Vaccini e libero mercato

La deroga  alla proprietà intellettuale dei vaccini proposta da  presidente Biden, è cosa importante, ma è altrettanto importante eliminare i vincoli alla loro  libera circolazione . Le due cose vanno insieme, come Draghi – questa volta – sembra invece aver perfettamente capito. Dal momento che l’Italia, che da sola non può farcela,  ha necessità di importare, per poter  disporre delle quantità necessarie di vaccino.  L’Italia, ripetiamo, ha bisogno di  mercati aperti (*) .

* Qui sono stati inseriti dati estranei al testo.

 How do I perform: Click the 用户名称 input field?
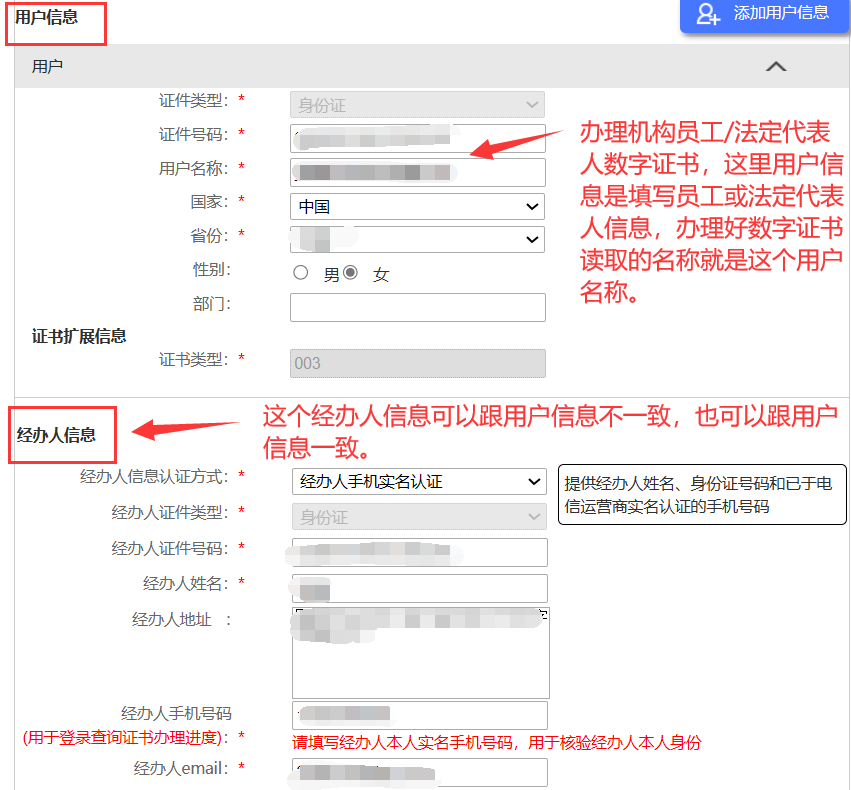(417, 172)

Per contro, la linea europea prevalente è quella di difendere la proprietà dei brevetti europei. Come però? Nascondendosi furbamente dietro i  proclami umanitari di  Ursula Von der Leyen.   La pupilla della Merkel ribatte a Biden  che   l’Unione europea già esporta la metà dei vaccini che produce, anche in paesi che non esportano. E che quindi – sia dato fiato alle trombe – l ‘Ue contribuisce al bene dell’umanità, eccetera,  eccetera. Per fare un battuta, Fantozzi, direbbe, “ com’ è  umana lei…”.

Va precisato  che la produzione  dei vaccini in tutto il mondo, come d’altra parte  asserito giustamente Draghi, gode di notevoli finanziamenti statali.  Di conseguenza, il mercato  farmaceutico  è un mercato  spurio. Il che rende sempre difficile le liberalizzazioni proprio causa degli interessi condivisi, spesso non troppo trasparenti,  tra stati e  grandi imprese.

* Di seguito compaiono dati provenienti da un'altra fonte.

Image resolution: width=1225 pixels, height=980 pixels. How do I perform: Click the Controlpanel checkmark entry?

E qui va evitato un altro errore. Quale? Un passo indietro: l’alternativa alle liberalizzazioni – semplificando alla linea Biden-Draghi –  proposta dalle destre nazionaliste è  l’autarchia,  ossia  la  produzione e il  consumo di  vaccini “nazionali” a chilometro zero. Scelta retrograda, da economie terzomondiste, che però impone  investimenti a largo raggio (quindi di soldi che non ci sono), strutture adeguate (che latitano),  tempi lunghi (con l’epidemia che, come si dice in chiave ipnotica, “incombe”).  E in un paese come l’Italia, dove non esistono, almeno in termini di sviluppo a breve, le macrostrutture adatte, cioè un’ industria farmaceutica (come rete) di  grandi dimensioni mondiali.  

Pertanto, al primo posto delle cose da fare, ancora prima della liberalizzazione  dei brevetti (pur importante), andrebbe messa  l’apertura totale dei mercati e il libero transito dei vaccini.  Cosa che però all’Unione europea non può  piacere. E per quale ragione? Perché teme la penalizzazione delle industrie farmaceutiche francesi e tedesche. Quindi dietro i proclami umanitari di Ursula Von der Leyen si nasconde, la difesa precostituita  dell’intreccio governo-imprese farmaceutiche:  il mercato spurio, cui accennavamo.

Del resto lo stesso  plauso di Macron  è un  portato della stessa posizione autarchico-corporativa.  Posizione, ripetiamo, che non può non entrare in rotta di collisione con quei paesi  come l’Italia che non hanno  posizioni precostituite  da difendere. Il che spiega la scelta  “liberalizzante” di Draghi.

Insomma, dietro le belle frasi sulla generosità europea, si nascondono gli interessi nazional-corporativi delle due più forti economie europee, Germania e Francia. Anche in campo farmaceutico.

Di qui, l’importanza dell’apertura  di Draghi, soprattutto sul piano europeo.  

Apertura,  che non va intesa come un servile  sostegno  al  presidente Biden, ma come un atto  rivolto  a perseguire al tempo stesso gli interessi dell’Italia, del libero mercato  mondiale  e di un’ Unione Europea  aperta al mondo e  non chiusa sulle posizioni egoistiche di Germania e Francia.